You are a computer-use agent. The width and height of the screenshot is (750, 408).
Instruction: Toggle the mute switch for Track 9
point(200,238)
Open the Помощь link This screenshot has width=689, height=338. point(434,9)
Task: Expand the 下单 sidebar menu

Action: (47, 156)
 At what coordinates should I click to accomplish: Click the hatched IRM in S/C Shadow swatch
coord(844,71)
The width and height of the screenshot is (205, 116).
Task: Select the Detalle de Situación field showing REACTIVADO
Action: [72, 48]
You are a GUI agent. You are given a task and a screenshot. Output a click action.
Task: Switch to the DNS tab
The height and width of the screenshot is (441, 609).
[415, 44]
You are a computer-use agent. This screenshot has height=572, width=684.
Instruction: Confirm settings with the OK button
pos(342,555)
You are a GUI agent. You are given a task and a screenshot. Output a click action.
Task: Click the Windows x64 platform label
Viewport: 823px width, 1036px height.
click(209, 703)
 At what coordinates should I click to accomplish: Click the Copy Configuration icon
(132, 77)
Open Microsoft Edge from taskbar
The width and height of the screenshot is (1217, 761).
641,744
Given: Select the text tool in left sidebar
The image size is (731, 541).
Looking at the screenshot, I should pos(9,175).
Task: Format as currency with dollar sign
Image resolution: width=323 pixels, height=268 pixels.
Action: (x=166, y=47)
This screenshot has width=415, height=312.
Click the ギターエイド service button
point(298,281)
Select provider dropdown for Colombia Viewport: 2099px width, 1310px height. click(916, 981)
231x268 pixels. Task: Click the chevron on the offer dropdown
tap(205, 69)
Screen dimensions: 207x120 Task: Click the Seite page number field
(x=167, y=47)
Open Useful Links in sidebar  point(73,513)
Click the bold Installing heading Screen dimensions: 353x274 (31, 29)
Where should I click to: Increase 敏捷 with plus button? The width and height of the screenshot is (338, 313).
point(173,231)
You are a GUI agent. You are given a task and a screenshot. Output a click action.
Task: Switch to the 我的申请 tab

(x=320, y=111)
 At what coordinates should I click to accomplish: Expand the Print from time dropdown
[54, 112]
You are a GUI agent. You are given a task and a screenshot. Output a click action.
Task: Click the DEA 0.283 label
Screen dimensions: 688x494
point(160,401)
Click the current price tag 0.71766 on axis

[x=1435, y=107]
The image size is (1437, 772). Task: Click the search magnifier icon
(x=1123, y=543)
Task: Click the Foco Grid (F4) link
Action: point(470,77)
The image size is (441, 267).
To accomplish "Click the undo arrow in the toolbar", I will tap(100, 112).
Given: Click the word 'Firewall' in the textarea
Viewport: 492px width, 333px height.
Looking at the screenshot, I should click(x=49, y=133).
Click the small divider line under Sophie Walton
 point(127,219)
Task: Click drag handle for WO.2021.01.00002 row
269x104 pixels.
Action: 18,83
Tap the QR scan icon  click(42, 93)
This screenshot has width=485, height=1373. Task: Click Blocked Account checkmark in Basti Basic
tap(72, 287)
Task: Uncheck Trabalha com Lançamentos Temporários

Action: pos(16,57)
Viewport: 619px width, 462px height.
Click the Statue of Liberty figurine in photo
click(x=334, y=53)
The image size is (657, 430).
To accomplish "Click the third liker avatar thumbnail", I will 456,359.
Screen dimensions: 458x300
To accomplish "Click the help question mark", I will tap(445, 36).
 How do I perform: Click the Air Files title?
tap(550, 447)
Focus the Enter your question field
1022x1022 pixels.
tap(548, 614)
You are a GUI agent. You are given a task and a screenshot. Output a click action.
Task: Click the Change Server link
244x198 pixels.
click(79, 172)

- - - - -

### What is expected:
Can you format all the lines above as a Markdown table, with a Row column numbering each line and a Line column holding its text, leaving out the blank lines?

### Written solution:
| Row | Line |
|---|---|
| 1 | You are a computer-use agent. The width and height of the screenshot is (750, 408). |
| 2 | Instruction: Toggle the mute switch for Track 9 |
| 3 | point(200,238) |
| 4 | Open the Помощь link This screenshot has width=689, height=338. point(434,9) |
| 5 | Task: Expand the 下单 sidebar menu |
| 6 | Action: (47, 156) |
| 7 |  At what coordinates should I click to accomplish: Click the hatched IRM in S/C Shadow swatch |
| 8 | coord(844,71) |
| 9 | The width and height of the screenshot is (205, 116). |
| 10 | Task: Select the Detalle de Situación field showing REACTIVADO |
| 11 | Action: [72, 48] |
| 12 | You are a GUI agent. You are given a task and a screenshot. Output a click action. |
| 13 | Task: Switch to the DNS tab |
| 14 | The height and width of the screenshot is (441, 609). |
| 15 | [415, 44] |
| 16 | You are a computer-use agent. This screenshot has height=572, width=684. |
| 17 | Instruction: Confirm settings with the OK button |
| 18 | pos(342,555) |
| 19 | You are a GUI agent. You are given a task and a screenshot. Output a click action. |
| 20 | Task: Click the Windows x64 platform label |
| 21 | Viewport: 823px width, 1036px height. |
| 22 | click(209, 703) |
| 23 |  At what coordinates should I click to accomplish: Click the Copy Configuration icon |
| 24 | (132, 77) |
| 25 | Open Microsoft Edge from taskbar |
| 26 | The width and height of the screenshot is (1217, 761). |
| 27 | 641,744 |
| 28 | Given: Select the text tool in left sidebar |
| 29 | The image size is (731, 541). |
| 30 | Looking at the screenshot, I should pos(9,175). |
| 31 | Task: Format as currency with dollar sign |
| 32 | Image resolution: width=323 pixels, height=268 pixels. |
| 33 | Action: (x=166, y=47) |
| 34 | This screenshot has width=415, height=312. |
| 35 | Click the ギターエイド service button |
| 36 | point(298,281) |
| 37 | Select provider dropdown for Colombia Viewport: 2099px width, 1310px height. click(916, 981) |
| 38 | 231x268 pixels. Task: Click the chevron on the offer dropdown |
| 39 | tap(205, 69) |
| 40 | Screen dimensions: 207x120 Task: Click the Seite page number field |
| 41 | (x=167, y=47) |
| 42 | Open Useful Links in sidebar  point(73,513) |
| 43 | Click the bold Installing heading Screen dimensions: 353x274 (31, 29) |
| 44 | Where should I click to: Increase 敏捷 with plus button? The width and height of the screenshot is (338, 313). |
| 45 | point(173,231) |
| 46 | You are a GUI agent. You are given a task and a screenshot. Output a click action. |
| 47 | Task: Switch to the 我的申请 tab |
| 48 | (x=320, y=111) |
| 49 |  At what coordinates should I click to accomplish: Expand the Print from time dropdown |
| 50 | [54, 112] |
| 51 | You are a GUI agent. You are given a task and a screenshot. Output a click action. |
| 52 | Task: Click the DEA 0.283 label |
| 53 | Screen dimensions: 688x494 |
| 54 | point(160,401) |
| 55 | Click the current price tag 0.71766 on axis |
| 56 | [x=1435, y=107] |
| 57 | The image size is (1437, 772). Task: Click the search magnifier icon |
| 58 | (x=1123, y=543) |
| 59 | Task: Click the Foco Grid (F4) link |
| 60 | Action: point(470,77) |
| 61 | The image size is (441, 267). |
| 62 | To accomplish "Click the undo arrow in the toolbar", I will tap(100, 112). |
| 63 | Given: Click the word 'Firewall' in the textarea |
| 64 | Viewport: 492px width, 333px height. |
| 65 | Looking at the screenshot, I should click(x=49, y=133). |
| 66 | Click the small divider line under Sophie Walton |
| 67 |  point(127,219) |
| 68 | Task: Click drag handle for WO.2021.01.00002 row |
| 69 | 269x104 pixels. |
| 70 | Action: 18,83 |
| 71 | Tap the QR scan icon  click(42, 93) |
| 72 | This screenshot has width=485, height=1373. Task: Click Blocked Account checkmark in Basti Basic |
| 73 | tap(72, 287) |
| 74 | Task: Uncheck Trabalha com Lançamentos Temporários |
| 75 | Action: pos(16,57) |
| 76 | Viewport: 619px width, 462px height. |
| 77 | Click the Statue of Liberty figurine in photo |
| 78 | click(x=334, y=53) |
| 79 | The image size is (657, 430). |
| 80 | To accomplish "Click the third liker avatar thumbnail", I will 456,359. |
| 81 | Screen dimensions: 458x300 |
| 82 | To accomplish "Click the help question mark", I will tap(445, 36). |
| 83 |  How do I perform: Click the Air Files title? |
| 84 | tap(550, 447) |
| 85 | Focus the Enter your question field |
| 86 | 1022x1022 pixels. |
| 87 | tap(548, 614) |
| 88 | You are a GUI agent. You are given a task and a screenshot. Output a click action. |
| 89 | Task: Click the Change Server link |
| 90 | 244x198 pixels. |
| 91 | click(79, 172) |